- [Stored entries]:
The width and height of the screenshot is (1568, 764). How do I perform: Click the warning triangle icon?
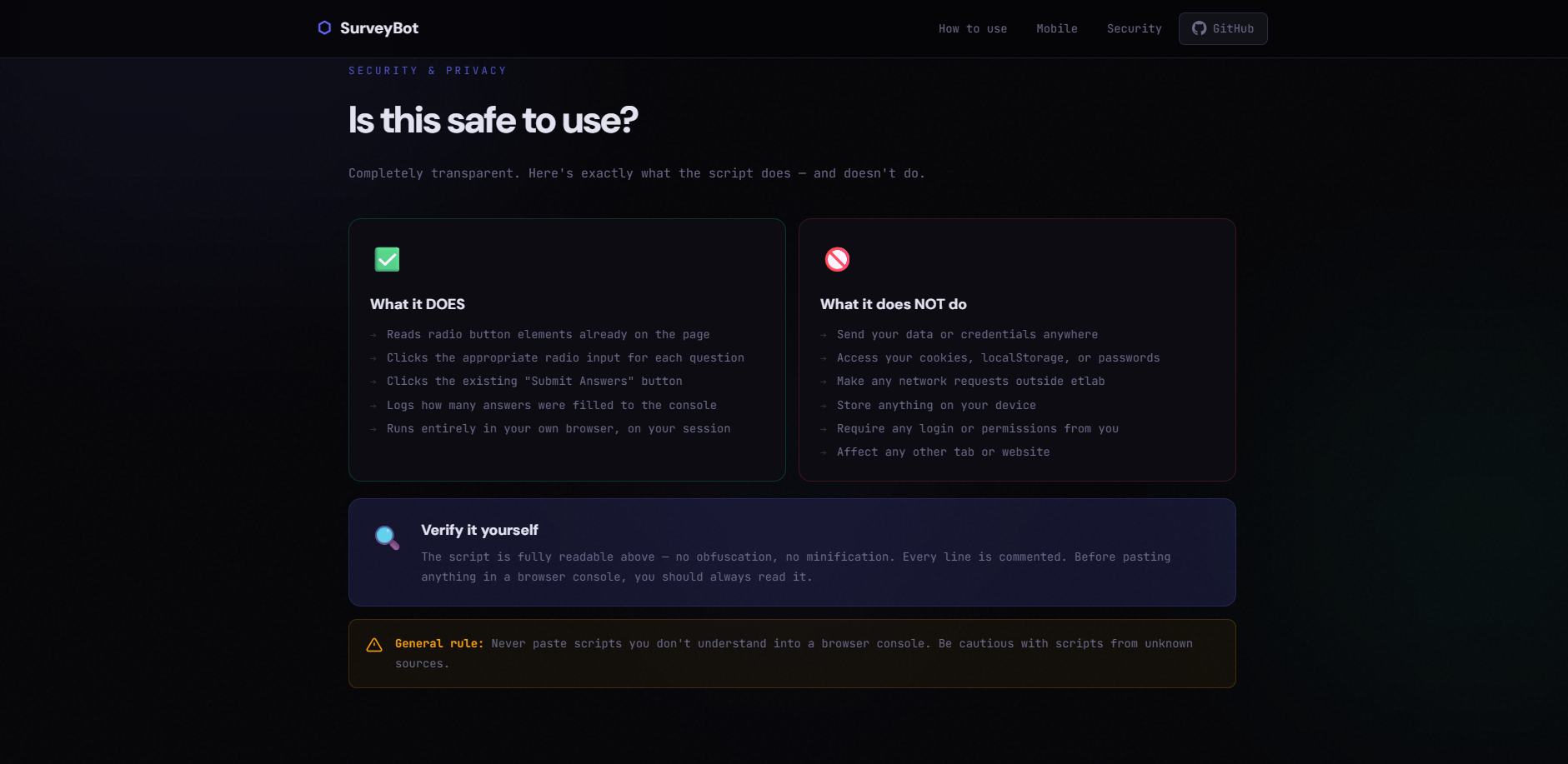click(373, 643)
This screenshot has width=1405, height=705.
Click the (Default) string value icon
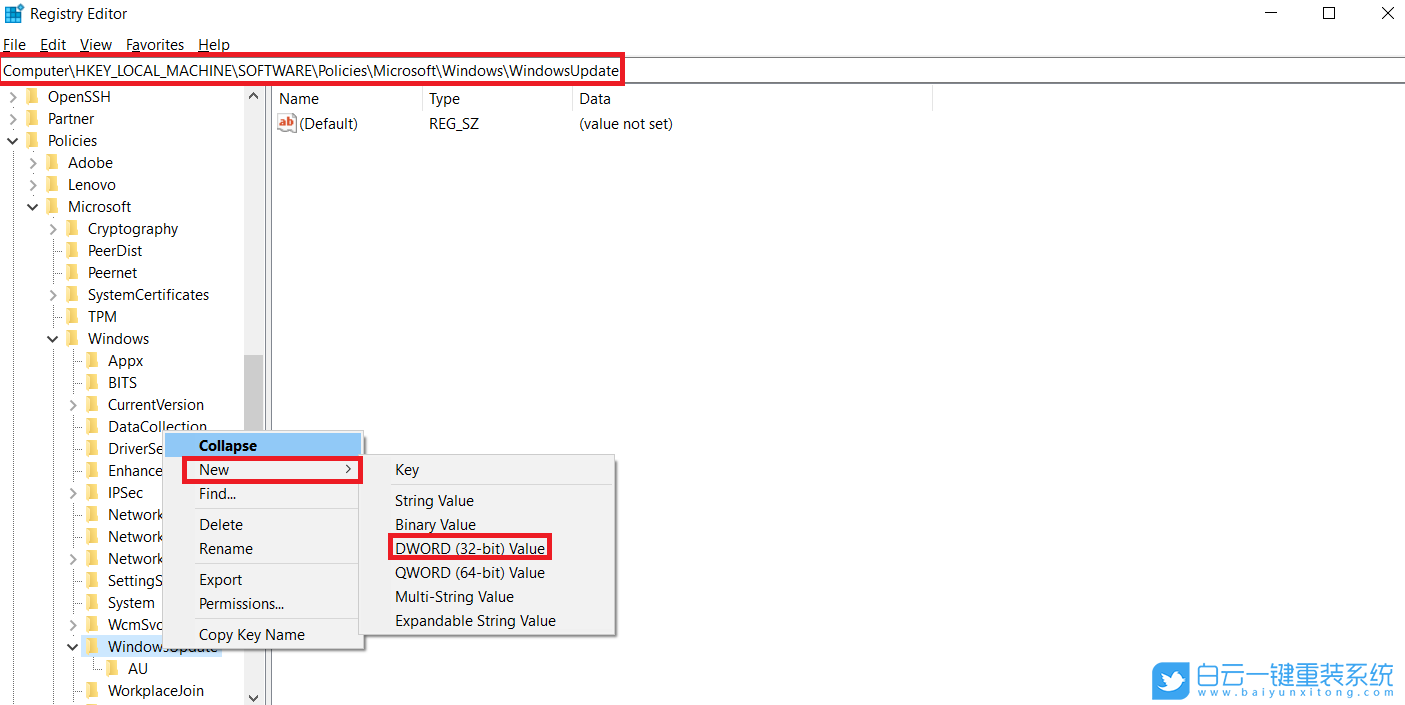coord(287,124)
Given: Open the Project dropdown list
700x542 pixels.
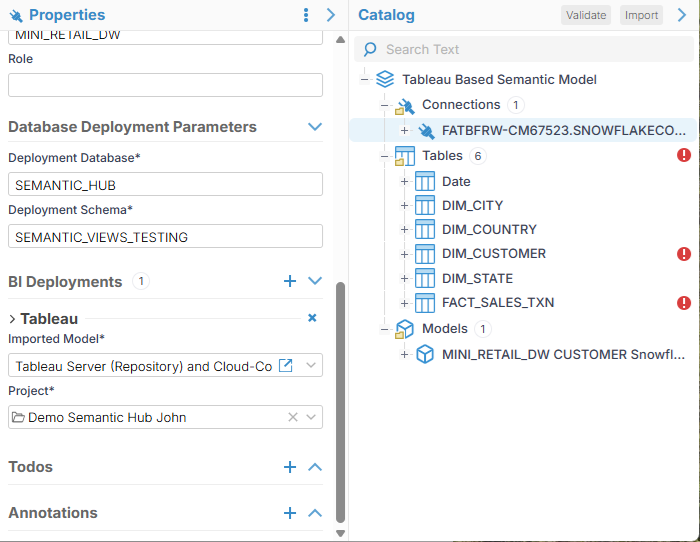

- [WHAT TO WORK ON]:
Rewrite the material from the line with "This screenshot has width=1405, height=705." through the end, requests included, and shift every coordinate in the answers by adding 124 to each number. Leave the pictures out.

- [TASK ANSWER]:
This screenshot has width=1405, height=705.
Click the (Default) string value icon
coord(411,248)
Given: Open the Project dropdown list
700x542 pixels.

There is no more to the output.